Filmmaker Lysandra Petersson 00F’s Lifetime of Reel Adventures

We spoke with her about the impact of her experience as a student on the work she does now.

How did your time at Hampshire influence your life and work?

My Div II was in creative writing and theater. Though I’d always enjoyed making films on my parents’ camcorder with my brother, Zan, I wasn’t thinking about film as a career. In the spring of my Div II year (2003), I attended a screening of a film called Wake, by a married pair of 1970s Hampshire alums, Susie Finch 78F and Roy Finch 78F. At the workshop that followed, Susie offered me an internship at her production company, Wildwell Films, if I could get myself to Los Angeles that summer. My aunt offered to let me stay with her in Westwood, and I spent the summer running errands for Susie and Roy, getting to know the L.A. freeways, and turning my creative-writing energy into screenplays for the first time.
  
After I graduated — now considering myself an expert in film — I set myself to the project of making a feature-length documentary about the Shakespeare company in my hometown, Staunton, Virginia. The project was like a graduate film school unto itself, and we premiered the scrappy-but-finished documentary in the spring of 2006. In 2007, I moved back into my aunt’s house in West L.A. and spent the next ten years learning the film industry.

The best legacy of a Hampshire education is that it seeds curiosity and gives you a lifetime of questions to pursue answers to. 

What happened next?

I always remained a writer at heart. Whether it was Hampshire that had instilled in me a project-driven independence, or that sort of attitude that attracted me to Hampshire in the first place, or L.A. that encouraged my creativity, as it does for so many eager young folks, I was constantly working on scripts and short video content. 

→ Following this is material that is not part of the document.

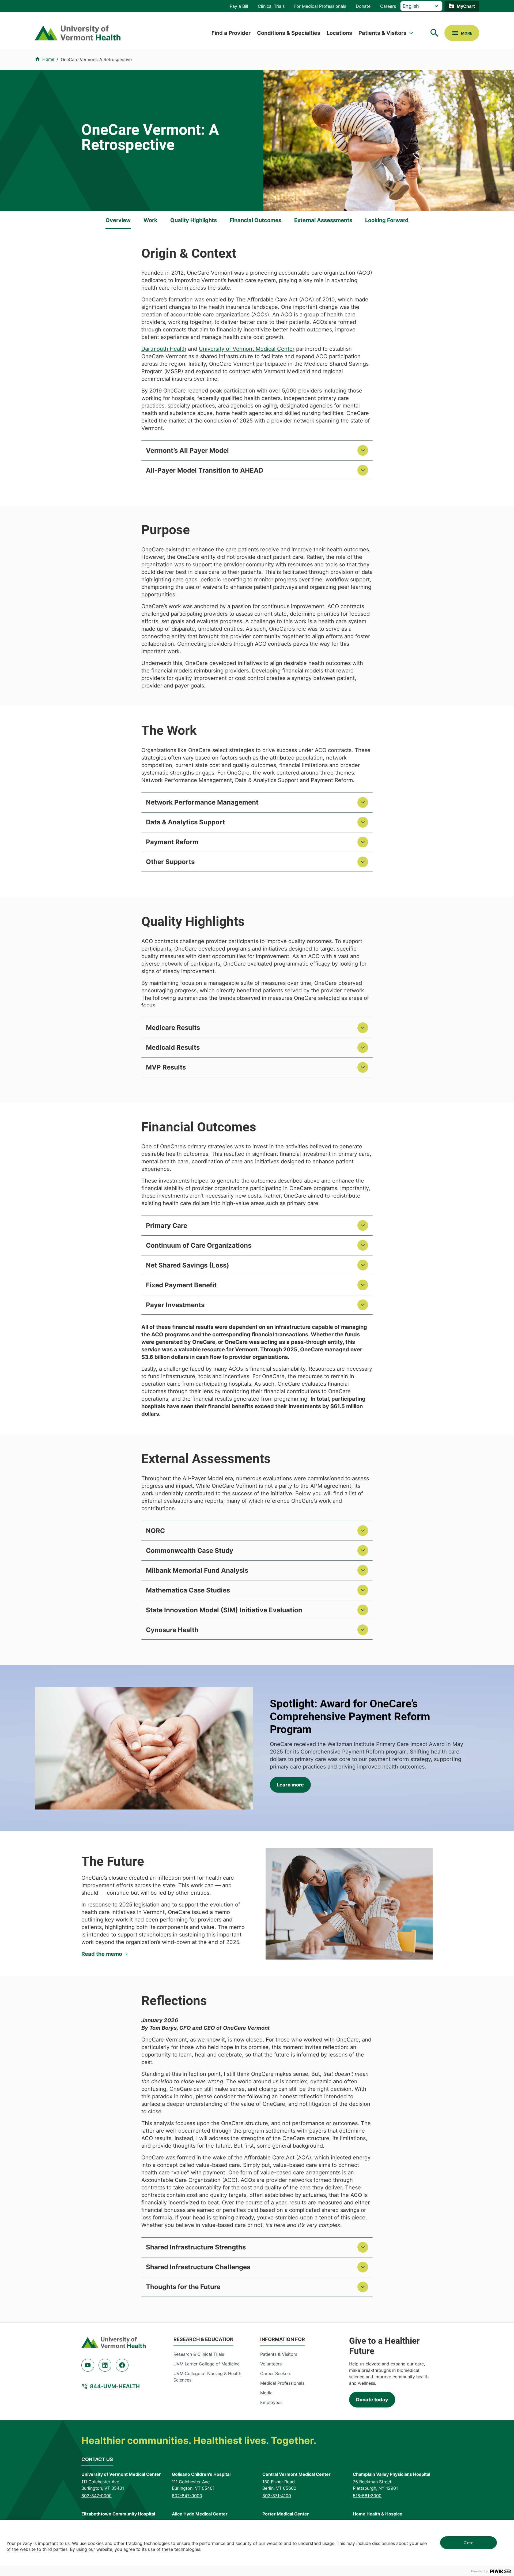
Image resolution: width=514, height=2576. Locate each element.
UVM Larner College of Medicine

Using the business name Deep Structure (from a Noam Chomsky term I’d learned in a Hampshire linguistics class), Zan and I worked together on a number of creative undertakings. In 2009, I met my husband, Zach, in the L.A. improv scene, and we began working together with my brother on music videos and other projects.  

Via Zach’s connection to an Atlanta performing arts camp, we had a chance to write and produce a feature-length narrative film in 2014, and we brought my brother on as cinematographer. To do it “properly,” we decided to officially incorporate as Deep Structure Productions LLC. Because it was the simplest and cheapest option, we incorporated in my home state (Virginia), foreshadowing the place that our production company would flourish a few years later.

What are your most recent projects?

By 2017, Zach and I had a brand-new daughter and wanted to move back east to be closer to our families. Among the many projects I was working on, I had the beginnings of a screenplay called 500 Fireflies. It became a story about a middle-aged parent coming home to a small rural town and his daughter coming of age in the mid-1990s. As a writer, I split myself into these dual protagonists.  

I wrote the first full draft in 2018, but it wasn’t until 2021 that we had the connections and funding to produce the film. Although disrupted, as everything else was, by COVID-19, our production company was beginning to find its footing and a client base there in Virginia. The year 2021 was a big one for us: We shot 500 Fireflies and also had the chance to produce a pilot for a new public media docuseries on rural life. This became Virginia Public Media’s Life in the Heart Land

We were able to create the show from the ground up, setting a tone of dynamic storytelling rather than the dry academic style you often see in documentaries. As a producer, I sought out people working on proactive solutions to the problems that afflict all our communities under late capitalism but which hit rural communities in unique ways: housing instability, food insecurity, the oppression of Black, immigrant, and Indigenous peoples. 

We produced 20 episodes over the following four years, until the series was put on hold by the rescission of federal public media funds. This clawback will have an outsized impact on small and rural television and radio stations especially.

Anything else you’d like us to know?

In many ways I feel that my education at Hampshire has been a long time germinating, as there are concepts I learned as an incoming student that I’m only starting to truly understand and live into. The best legacy of a Hampshire education is that it seeds curiosity and gives you a lifetime of questions to pursue answers to. I’ll be forever grateful for my time there.